## [What you will do]
Nothing outside the stretch is wanted. Repeat exactly the lines of the listing below from the one that contains "Where should I click to: Switch" through the one that contains "Disable Scale with Document", both ends included.

## [Data extracts]
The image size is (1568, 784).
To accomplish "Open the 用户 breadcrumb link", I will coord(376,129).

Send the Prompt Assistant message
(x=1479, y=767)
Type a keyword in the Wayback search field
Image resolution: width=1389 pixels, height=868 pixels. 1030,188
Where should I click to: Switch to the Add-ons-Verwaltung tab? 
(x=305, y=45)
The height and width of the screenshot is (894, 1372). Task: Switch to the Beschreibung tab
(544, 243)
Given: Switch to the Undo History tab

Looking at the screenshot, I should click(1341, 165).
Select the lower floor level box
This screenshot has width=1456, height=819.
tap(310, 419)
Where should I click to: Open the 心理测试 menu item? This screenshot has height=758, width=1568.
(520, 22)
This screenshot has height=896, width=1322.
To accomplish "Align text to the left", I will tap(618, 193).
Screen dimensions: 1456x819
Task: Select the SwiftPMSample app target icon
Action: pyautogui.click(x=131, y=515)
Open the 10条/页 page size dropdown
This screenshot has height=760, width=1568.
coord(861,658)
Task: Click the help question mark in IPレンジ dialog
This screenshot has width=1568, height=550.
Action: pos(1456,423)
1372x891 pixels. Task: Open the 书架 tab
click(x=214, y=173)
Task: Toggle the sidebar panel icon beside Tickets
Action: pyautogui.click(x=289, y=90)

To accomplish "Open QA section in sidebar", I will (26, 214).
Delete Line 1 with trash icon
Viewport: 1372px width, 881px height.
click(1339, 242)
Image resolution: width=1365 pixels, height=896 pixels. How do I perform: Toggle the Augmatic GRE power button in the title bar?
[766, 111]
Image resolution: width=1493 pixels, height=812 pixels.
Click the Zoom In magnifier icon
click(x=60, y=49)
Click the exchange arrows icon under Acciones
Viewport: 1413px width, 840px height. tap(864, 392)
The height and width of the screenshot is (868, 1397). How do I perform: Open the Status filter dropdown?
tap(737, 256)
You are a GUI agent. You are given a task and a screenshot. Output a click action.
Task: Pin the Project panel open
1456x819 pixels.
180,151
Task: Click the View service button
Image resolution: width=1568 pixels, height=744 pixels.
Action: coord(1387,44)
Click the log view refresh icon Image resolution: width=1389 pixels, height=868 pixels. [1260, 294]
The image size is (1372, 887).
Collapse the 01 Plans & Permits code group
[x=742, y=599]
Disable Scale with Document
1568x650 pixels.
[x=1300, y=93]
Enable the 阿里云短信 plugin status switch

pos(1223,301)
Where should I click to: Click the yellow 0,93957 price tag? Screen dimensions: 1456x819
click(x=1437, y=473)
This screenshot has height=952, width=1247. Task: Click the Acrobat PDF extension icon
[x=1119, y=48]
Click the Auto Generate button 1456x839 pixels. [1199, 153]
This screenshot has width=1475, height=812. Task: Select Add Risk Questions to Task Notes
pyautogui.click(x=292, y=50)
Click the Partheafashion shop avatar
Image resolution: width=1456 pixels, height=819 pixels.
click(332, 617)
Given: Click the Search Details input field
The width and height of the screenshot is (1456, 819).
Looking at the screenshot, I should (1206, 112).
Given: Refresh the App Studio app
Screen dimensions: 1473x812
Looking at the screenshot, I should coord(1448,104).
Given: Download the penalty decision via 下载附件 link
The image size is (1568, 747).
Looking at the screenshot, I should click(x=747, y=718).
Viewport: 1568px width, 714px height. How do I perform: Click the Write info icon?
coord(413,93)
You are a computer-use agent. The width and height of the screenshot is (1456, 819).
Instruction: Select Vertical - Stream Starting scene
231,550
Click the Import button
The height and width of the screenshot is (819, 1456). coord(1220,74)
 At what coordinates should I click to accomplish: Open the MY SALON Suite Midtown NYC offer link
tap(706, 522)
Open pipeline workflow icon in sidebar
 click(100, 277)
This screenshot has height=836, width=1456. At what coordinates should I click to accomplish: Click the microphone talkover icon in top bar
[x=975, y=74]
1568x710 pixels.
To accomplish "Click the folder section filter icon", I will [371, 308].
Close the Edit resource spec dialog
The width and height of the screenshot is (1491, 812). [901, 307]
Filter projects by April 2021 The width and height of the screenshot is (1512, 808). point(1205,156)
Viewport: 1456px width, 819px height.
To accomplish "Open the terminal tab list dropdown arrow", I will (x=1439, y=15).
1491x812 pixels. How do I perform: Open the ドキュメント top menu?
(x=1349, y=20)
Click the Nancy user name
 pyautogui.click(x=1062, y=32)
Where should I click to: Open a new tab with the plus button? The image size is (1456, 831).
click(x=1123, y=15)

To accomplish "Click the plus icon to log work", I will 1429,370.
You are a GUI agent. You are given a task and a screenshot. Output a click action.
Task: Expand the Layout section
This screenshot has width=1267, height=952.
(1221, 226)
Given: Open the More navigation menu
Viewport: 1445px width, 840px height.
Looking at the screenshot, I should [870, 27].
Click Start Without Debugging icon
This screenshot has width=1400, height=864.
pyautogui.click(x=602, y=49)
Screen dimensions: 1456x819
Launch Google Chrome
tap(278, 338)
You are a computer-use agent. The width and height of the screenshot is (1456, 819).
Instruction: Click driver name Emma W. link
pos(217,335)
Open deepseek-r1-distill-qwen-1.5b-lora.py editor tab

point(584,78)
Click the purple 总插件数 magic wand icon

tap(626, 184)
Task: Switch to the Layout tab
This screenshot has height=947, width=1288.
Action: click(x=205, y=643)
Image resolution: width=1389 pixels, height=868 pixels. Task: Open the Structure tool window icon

## [Answer]
Where should I click to: Switch to the Add-ons-Verwaltung tab? 
(x=305, y=45)
The height and width of the screenshot is (894, 1372). Task: Switch to the Beschreibung tab
(544, 243)
Given: Switch to the Undo History tab

Looking at the screenshot, I should click(1341, 165).
Select the lower floor level box
This screenshot has width=1456, height=819.
tap(310, 419)
Where should I click to: Open the 心理测试 menu item? This screenshot has height=758, width=1568.
(520, 22)
This screenshot has height=896, width=1322.
To accomplish "Align text to the left", I will tap(618, 193).
Screen dimensions: 1456x819
Task: Select the SwiftPMSample app target icon
Action: pyautogui.click(x=131, y=515)
Open the 10条/页 page size dropdown
This screenshot has height=760, width=1568.
coord(861,658)
Task: Click the help question mark in IPレンジ dialog
This screenshot has width=1568, height=550.
Action: pos(1456,423)
1372x891 pixels. Task: Open the 书架 tab
click(x=214, y=173)
Task: Toggle the sidebar panel icon beside Tickets
Action: pyautogui.click(x=289, y=90)

To accomplish "Open QA section in sidebar", I will (26, 214).
Delete Line 1 with trash icon
Viewport: 1372px width, 881px height.
click(1339, 242)
Image resolution: width=1365 pixels, height=896 pixels. How do I perform: Toggle the Augmatic GRE power button in the title bar?
[766, 111]
Image resolution: width=1493 pixels, height=812 pixels.
Click the Zoom In magnifier icon
click(x=60, y=49)
Click the exchange arrows icon under Acciones
Viewport: 1413px width, 840px height. tap(864, 392)
The height and width of the screenshot is (868, 1397). How do I perform: Open the Status filter dropdown?
tap(737, 256)
You are a GUI agent. You are given a task and a screenshot. Output a click action.
Task: Pin the Project panel open
1456x819 pixels.
180,151
Task: Click the View service button
Image resolution: width=1568 pixels, height=744 pixels.
Action: coord(1387,44)
Click the log view refresh icon Image resolution: width=1389 pixels, height=868 pixels. [1260, 294]
The image size is (1372, 887).
Collapse the 01 Plans & Permits code group
[x=742, y=599]
Disable Scale with Document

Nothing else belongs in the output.